O presidente da APA deixa vários alertas sobre a escassez de água, principalmente no sul do país. Nuno Lacasta revela quais os planos que vão ser postos em prática para tentar mitigar a falta de água.
29 Novembro 2020, 11h00

O presidente da Agência Portuguesa do Ambiente (APA) avisa que existe uma situação de “escassez” de água, principalmente na região sul de Portugal. Em entrevista ao Jornal Económico, Nuno Lacasta avança que há inúmeros projetos que vão tentar reverter esta falta de água, incluindo centrais de dessalinização no Algarve, com a possibilidade de transportar água do Alqueva para o Algarve, estando estas duas soluções ainda em estudo. O responsável também defende que é importante investir nos próximos anos na melhoria das redes de água, pois as perdas em alguns pontos do país chegam a atingir os 30%. Numa região que sofre com a falta de água, o líder da APA também defende que os campos de golfe no Algarve têm de usar mais água residual tratada nos seus campos.

 

Qual o cenário para os próximos anos em termos de falta de água em Portugal?
A situação é de facto de escassez. Para se perceber a importância há uma fonte de análise que é o índice de escassez, que determina por região hidrográfica o stress hídrico a que se encontra sujeito um determinado território. Em Portugal temos várias regiões com maiores índices de escassez: 38% nas ribeiras do Oeste, 36% no rio Sado, 33% no rio Mira, 27% nas ribeiras do Algarve, número que tenderá a agravar-se nos próximos anos, e 25% no Guadiana, um número que compara melhor com outros por causa do Alqueva. Se fizermos uma média nacional, Portugal tem um índice de escassez de 14%, mais reduzido face aos valores anteriores, porque temos capacidade de armazenamento, de gestão e de pluviosidade a norte.

 

No rio Tejo a situação é preocupante?
No Tejo há uma diminuição de cerca de 24%-25% face ao histórico de escoamento, isto é, está a chegar menos 25% da água a Portugal do que acontecia historicamente. O que chega é suficiente para cumprir cabalmente os limites de convenção de albufeira, mas isto implica que Portugal e Espanha têm de olhar para a disponibilidade e para os usos de forma completamente diferente daquela que faziam historicamente, em que licença pedida era licença concedida. O futuro não vai ser assim, vamos ter de olhar para as licenças existentes, vamos ter de olhar para as licenças novas e vamos ter que no fundo racionar um recurso escasso. Isto é relevantíssimo para pensarmos depois como gerimos as situações de seca.

^^^^^^^^

▶ [EXERCÍCIOS]:
1) Segundo o documento, qual é o índice de escassez médio de Portugal?
2) Reescreva o trecho do documento de "A situação é de" a "pluviosidade a norte.", substituindo "pluviosidade" por "precipitação".
3) Traduza para inglês esta frase do documento: "O futuro não vai ser assim, vamos ter de olhar para as licenças existentes, vamos ter de olhar para as licenças novas e vamos ter que no fundo racionar um recurso escasso."
Responda usando apenas o documento.

▶ [DADOS DISPONÍVEIS]:
^^^^^^^^

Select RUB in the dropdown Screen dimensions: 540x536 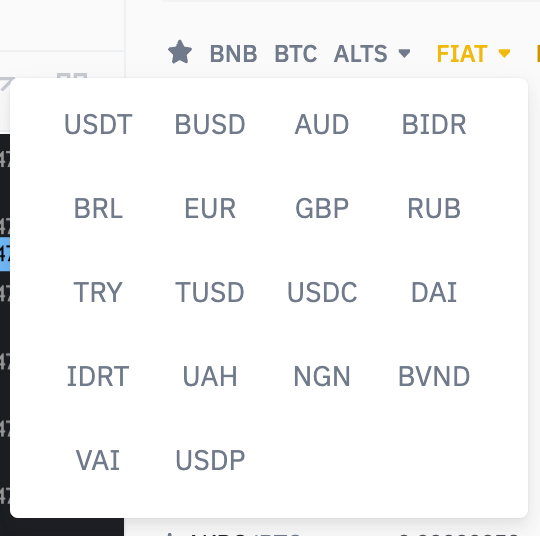pyautogui.click(x=434, y=208)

^^^^^^^^

▶ [RESPOSTAS]:
1) 14%.

2)
A situação é de facto de escassez. Para se perceber a importância há uma fonte de análise que é o índice de escassez, que determina por região hidrográfica o stress hídrico a que se encontra sujeito um determinado território. Em Portugal temos várias regiões com maiores índices de escassez: 38% nas ribeiras do Oeste, 36% no rio Sado, 33% no rio Mira, 27% nas ribeiras do Algarve, número que tenderá a agravar-se nos próximos anos, e 25% no Guadiana, um número que compara melhor com outros por causa do Alqueva. Se fizermos uma média nacional, Portugal tem um índice de escassez de 14%, mais reduzido face aos valores anteriores, porque temos capacidade de armazenamento, de gestão e de precipitação a norte.

3) The future will not be like that; we will have to look at the existing licenses, we will have to look at the new licenses, and we will essentially have to ration a scarce resource.